Twelve days ago I saw the news about Christopher Bowman's death on the news crawl on
Morning Joe. Today I heard the news about the death of Heath Ledger on Newsradio 880, and my reaction was identical: "Oh, shit...."
One thing that happens when you get to be fifty is that you start recognizing the names of famous people who die, as the actors and celebrities you watched when you were a kid start to drop off one by one. Of course we had our share of young wasted lives too, during those few years when Jimi Hendrix, Janis Joplin, and Jim Morrison all decided that twenty-seven years was long enough to hang around. But when you hit middle age, and your own time gets shorter, the news that someone young and attractive and talented is gone amidst speculation of whether the death is due to suicide (which seems at this moment to be probably not the case), an accidental overdose (possible) a continuing substance abuse problem, or due to a bout with pneumonia that apparently he'd been fighting (revealed by TMZ's Harvey Levin on
Countdown this evening just makes you angry.

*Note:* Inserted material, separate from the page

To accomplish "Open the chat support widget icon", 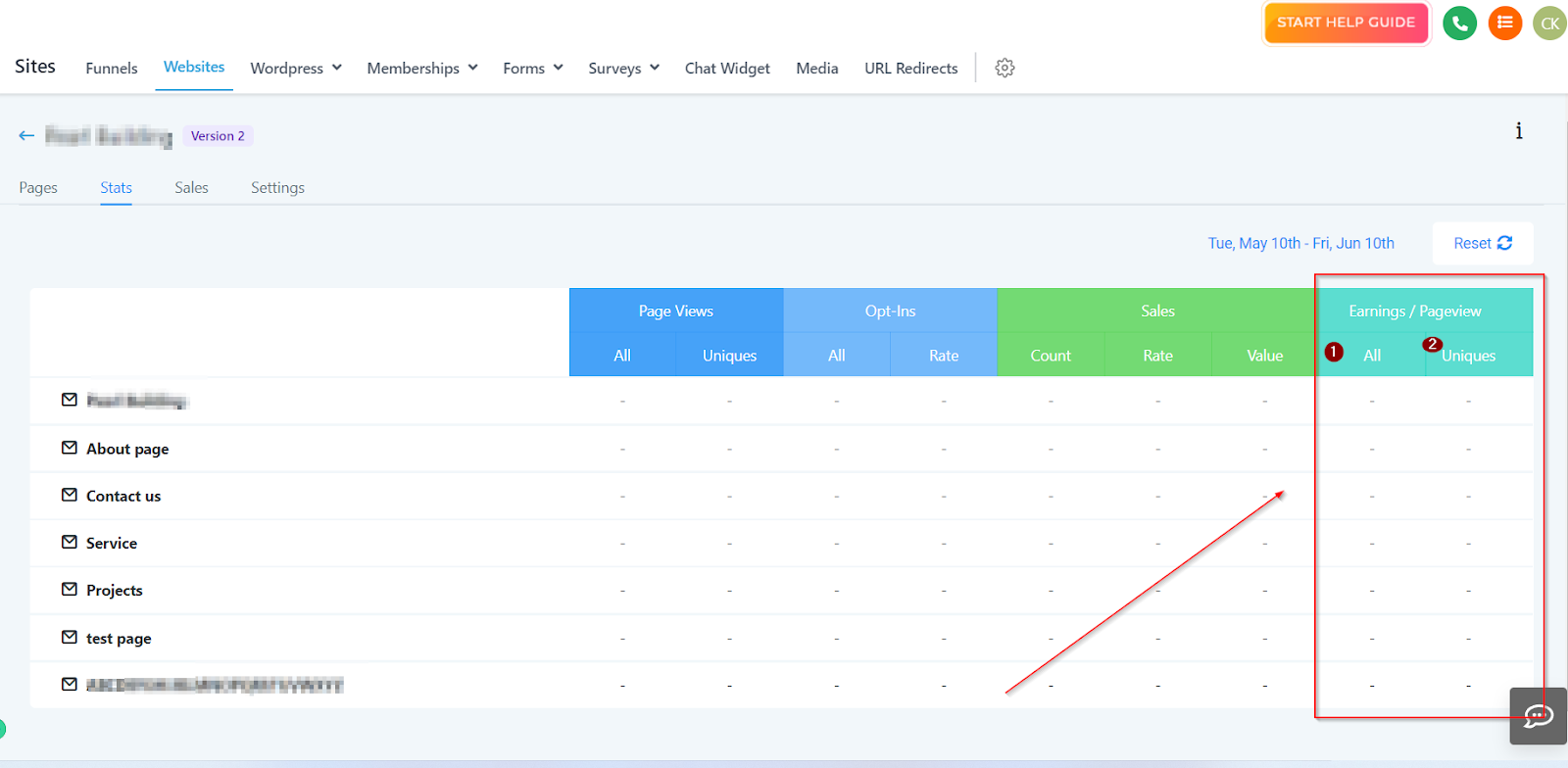I will click(1538, 716).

I'm not sure why these deaths affect us the way they do. Even now, two weeks after Bowman's death, most of the traffic coming here from Google is from searches for information on this male figure skater whose career ended fifteen years ago, and of whom you'd think most people had never heard. Perhaps it's because we think we know them because we see them on a screen; or perhaps it's that we think that they are somehow happier than we are because they live lives we can't even imagine -- and then it's a shock to find out that they have problems with depression and mental illness (Bowman was, it turns out, bipolar, which explains a great deal about his conduct during his skating career). Perhaps the deaths of people like Bowman and Heath Ledger and the similarly untimely death last week of the young and troubled actor Brad Renfro helps us to appreciate our own lives.
The Usual Suspects of tabloid media are going to be all over this story, with speculation. You know where to find them, so I'm not going to quote from or link to them here. I may have more to say on these as the toxicology reports come back and we know what the causes of death are. Until then, to speculate only causes more pain to the very real people in their lives.

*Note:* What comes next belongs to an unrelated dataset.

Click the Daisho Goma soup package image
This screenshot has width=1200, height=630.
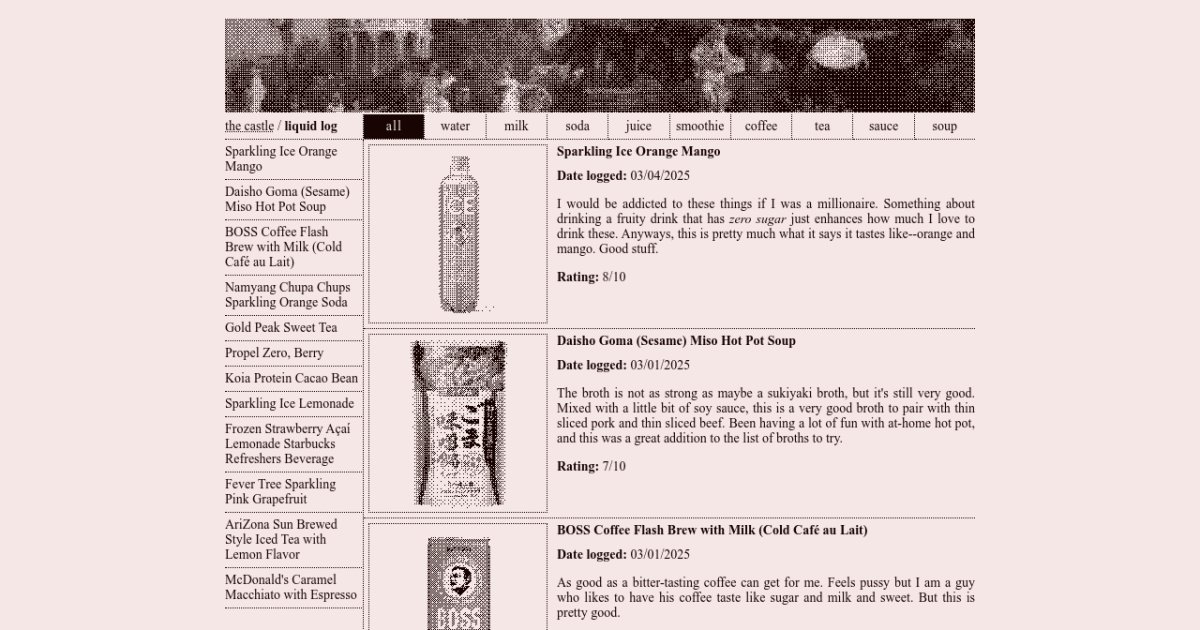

Ledger was an actor the quality of whose work seemed to be a function of his director. For every
Monster's Ball, there was
A Knight's Tale. For every
Brokeback Mountain:
...there was a
Casanova. Ledger had always seemed to me to be a pretty but unimpressive actor until
Brokeback -- with a deep voice that seemed incongrous with his Guess model features. I never could have imagined that this particular actor could have been the one to breathe life into the deeply closeted and tormented Ennis Del Mar in
Brokeback Mountain, but his work in that film can still take your breath away. I defy anyone to watch this final scene without tearing up -- and the loss of someone so talented at such a young age just makes it worse.